◆ **Exercise A**: According to the passage on dogs dreaming, why might a dog keep its eyes partially open during the dream stage of sleep, and why don't all dogs do it? Answer in one to three sentences.
◆ **Exercise B**: In the passage on dogs dreaming, what is the most important thing to remember if your dog is having a seizure?
◆ **Exercise C**: Pick up the passage on dogs dreaming after its last sentence and continue it.

◆ **Passage shown**:
::::::::

Have you ever noticed your dog twitch, growl, or bark in his sleep? It’s the cutest thing ever, and makes you wonder what he’s dreaming about. Is he chasing rabbits? Lusting after a cold cut? Thinking of you? Dogs do in fact have dreams just like humans.
Dreams occur in the deepest stage of sleep, when dogs would be the most vulnerable to predators in the wild. Your dog’s eyes may remain partially open while he’s in the dream stage of sleep because it helps keep him aware of his surroundings and protects him from predators. Not all dogs do this, as it’s no longer an evolutionary necessity for domesticated pets.
Whether your dog sleeps with his eyes partially open or not during the dream stage, you have nothing to worry about because either way is perfectly normal.
One reason why your dog may be sleeping with his eyes open that is cause for concern is a seizure. There are a few ways to tell whether your dog is just having a dream or is seizing. It’s normal for dogs to twitch and make noises when they’re dreaming, but it could also be symptomatic of a seizure.
The difference is that during a seizure your dog may snap his jaw, make noises of distress, or open his eyes completely but still not look like he’s awake. If your dog is exhibiting any of these symptoms, say his name quietly but loud enough to wake him up. If it’s not a seizure most dogs will awaken briefly and then drift back off to sleep. If it’s a seizure your dog won’t be able to stop convulsing or won’t respond at all.
But don’t be alarmed every time your dog makes noises and movements during sleep. It’s much more likely that your good boy is simply dreaming about running a squirrel up a tree rather than having a seizure.
If It’s Indeed a Seizure, What Should I Do?
If your dog is having a seizure the most important thing to remember is to stay calm. There’s little you can do except to monitor him, make sure he’s safe and let it pass.
It’s best not to move him, but if your dog is knocking against something or is in danger of falling off a couch or other surface during a seizure you should move him to the floor and away from any walls or furniture so he can’t hurt himself.

::::::::

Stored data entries
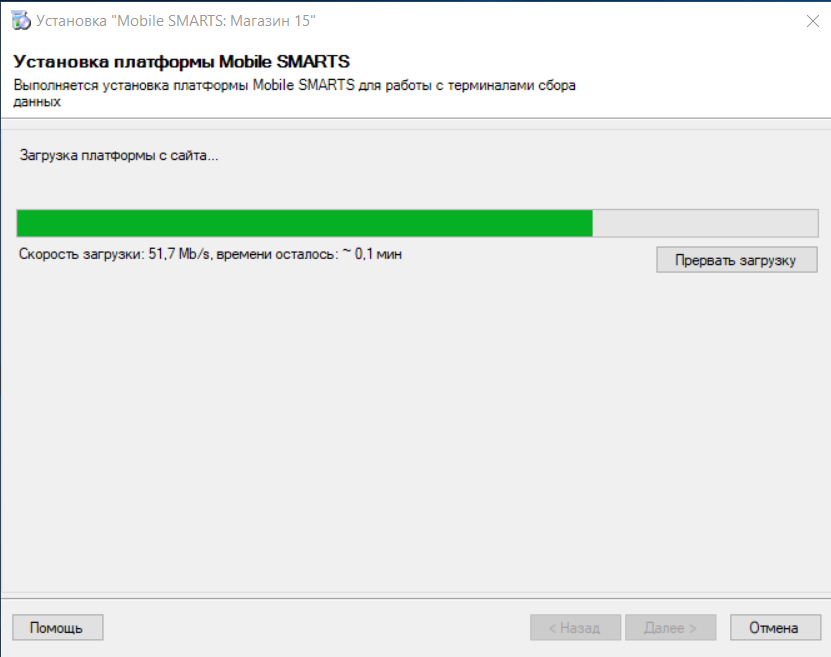Click the heading "Установка платформы Mobile SMARTS"

coord(181,62)
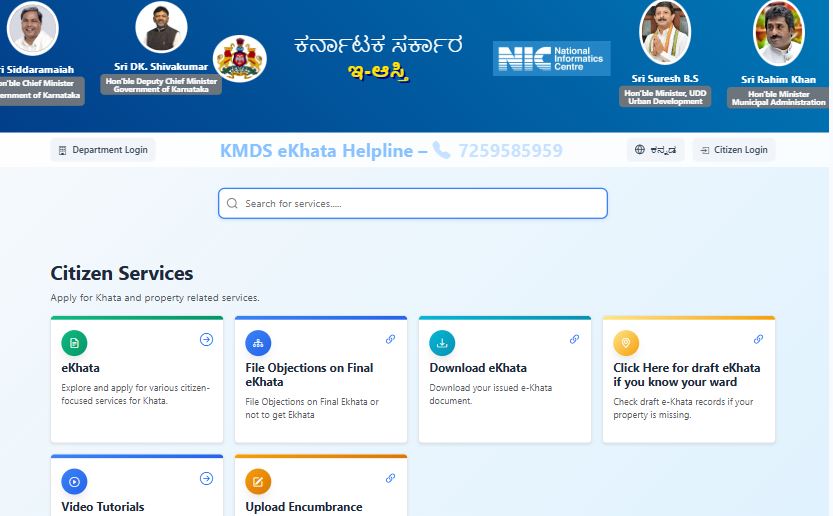Click link icon on File Objections card
The height and width of the screenshot is (516, 833).
pos(390,339)
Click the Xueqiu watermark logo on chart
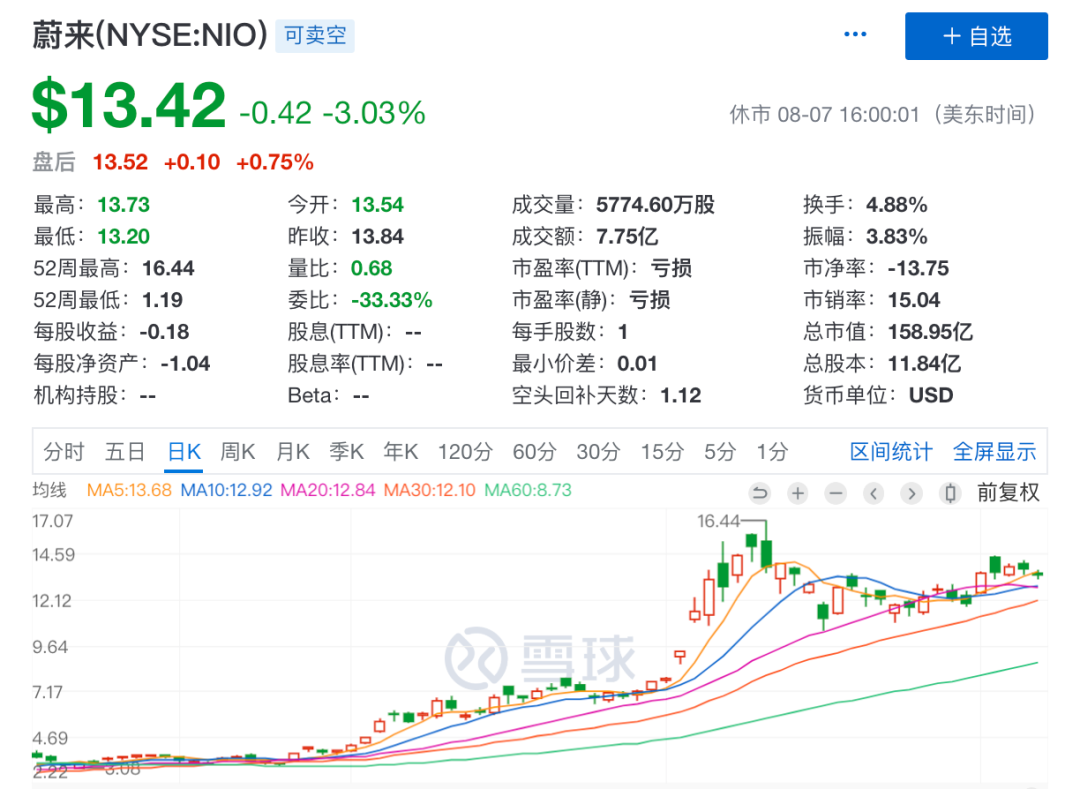Viewport: 1080px width, 789px height. [x=540, y=657]

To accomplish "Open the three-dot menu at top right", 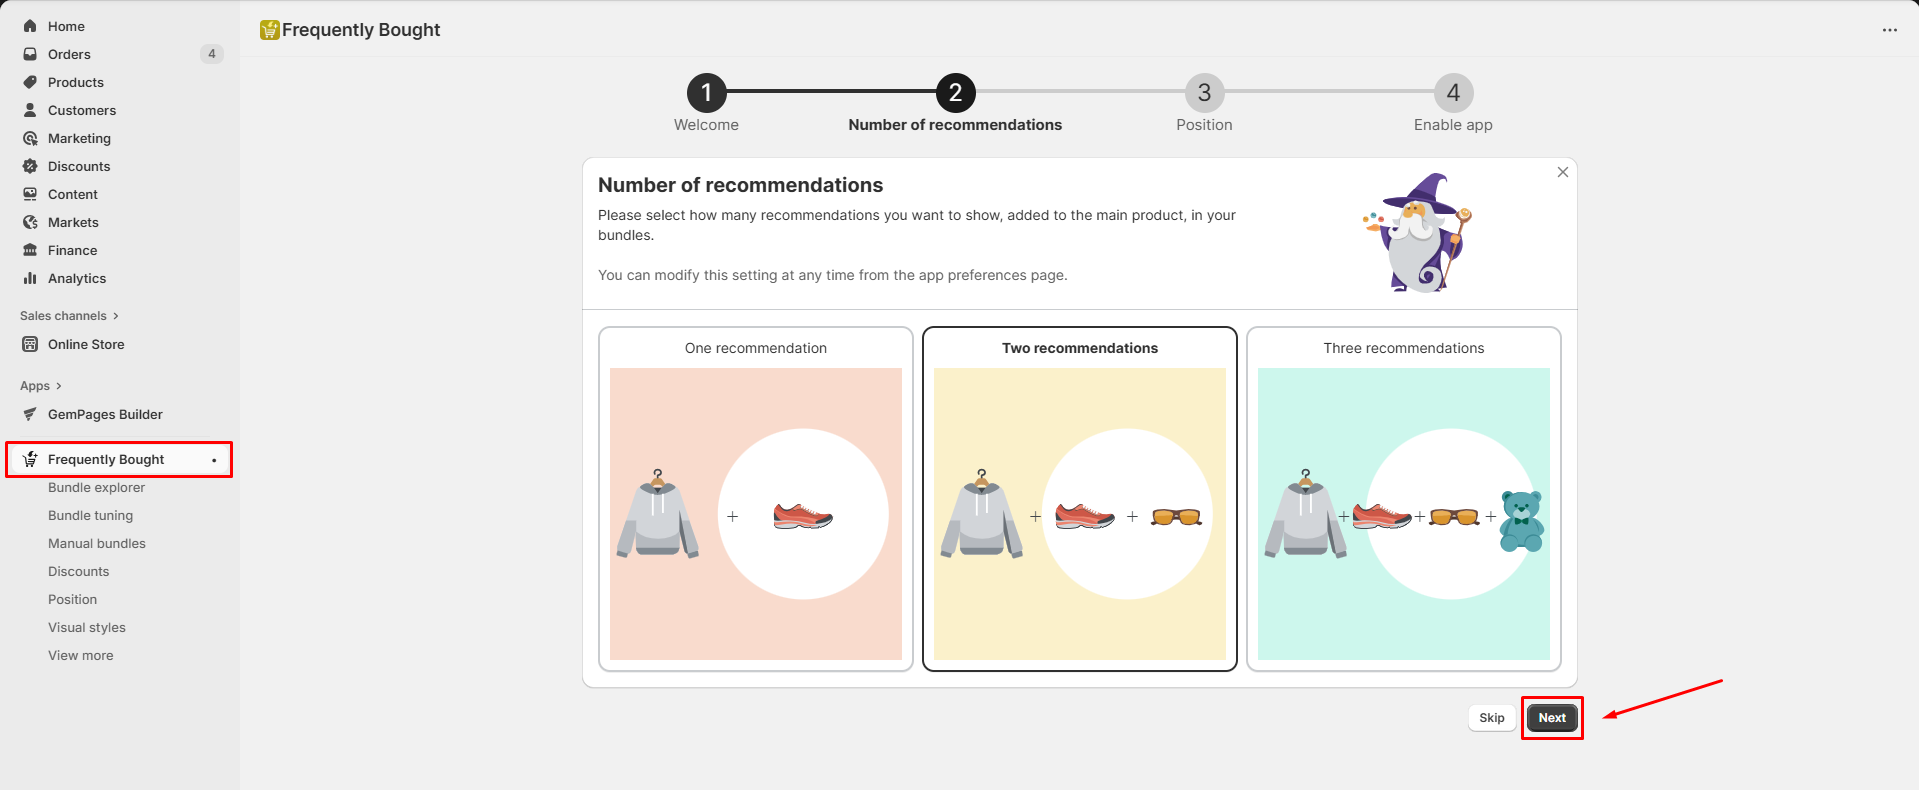I will click(1889, 30).
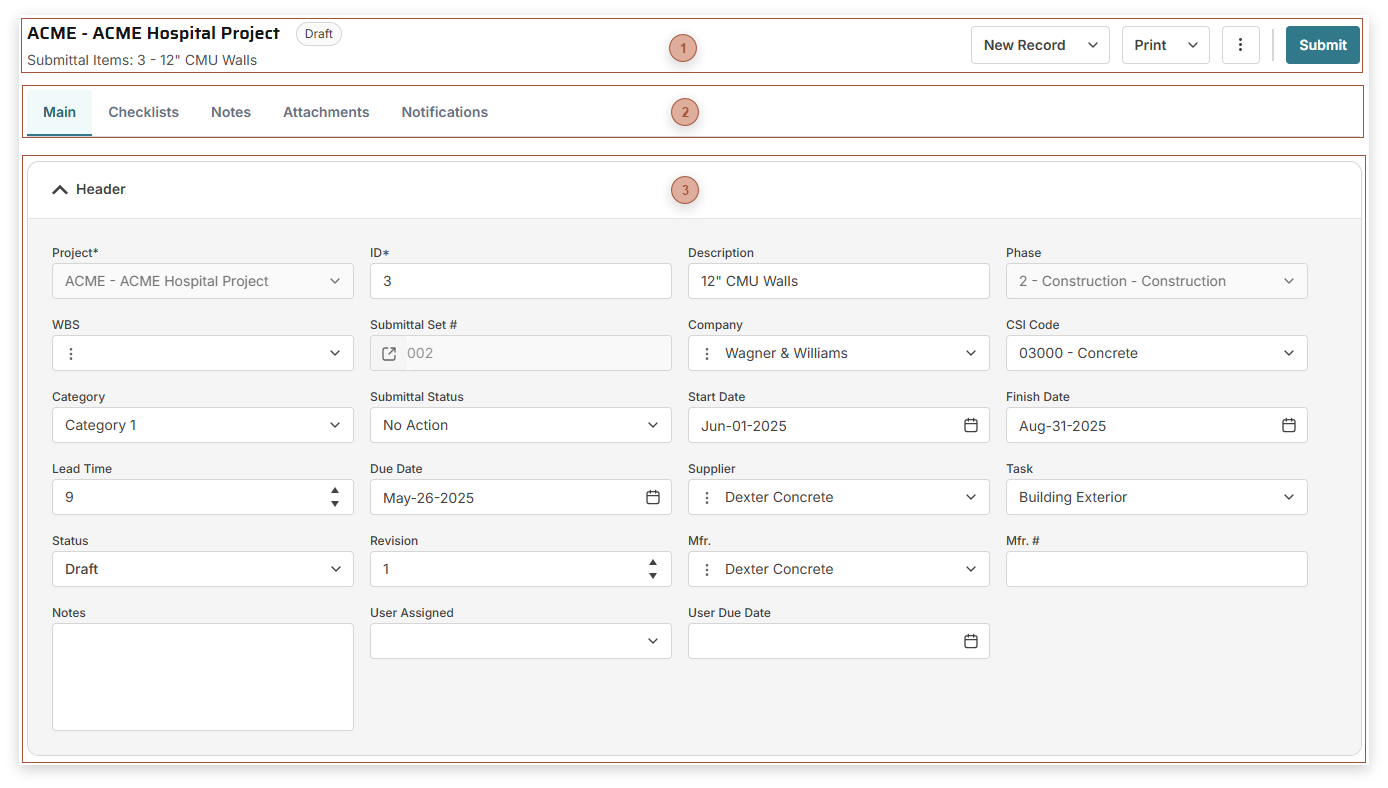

::::::::

◆ **Exercise output A**: Keeping the eyes partially open helps a dog stay aware of its surroundings and protects it from predators, since dreaming happens in the deepest stage of sleep, when a dog in the wild would be most vulnerable. Not all dogs do this because it is no longer an evolutionary necessity for domesticated pets.

◆ **Exercise output B**: To stay calm.

◆ **Exercise output C**:
A popular and harmful rumor is that you should stick your hand in your dog’s mouth during a seizure to be sure he won’t swallow his tongue. Do not do this, as the tongue swallowing thing is a myth and sticking your hand in your dog’s mouth will only obstruct breathing and distress him more and may even cause him to bite.
Again, try to stay as calm as possible and don’t yell or do anything to further distress your dog during a seizure. Simply sit quietly or talk to him in low, soothing tones while gently petting to let him know you’re there. If you can, try to record the seizure on your phone or have someone else in the house do so. That way if you need to contact your vet you can better describe or show him your dog’s behavior.
As scary as it may seem, a seizure is only cause for concern if it lasts for more than five minutes (most pass in a matter of seconds or a couple minutes) or if your dog has more than one seizure in a 24-hour period. In either case, you should contact or take your dog in to the vet immediately.
After any seizure, even a non-threatening one, you still may want to contact your vet office to try to determine the cause of the seizure and prevent future ones. Seizures can be caused by anything from low blood sugar to tumors or nerve damage, so prevention could be as simple as changing the timing of meals or starting a medication.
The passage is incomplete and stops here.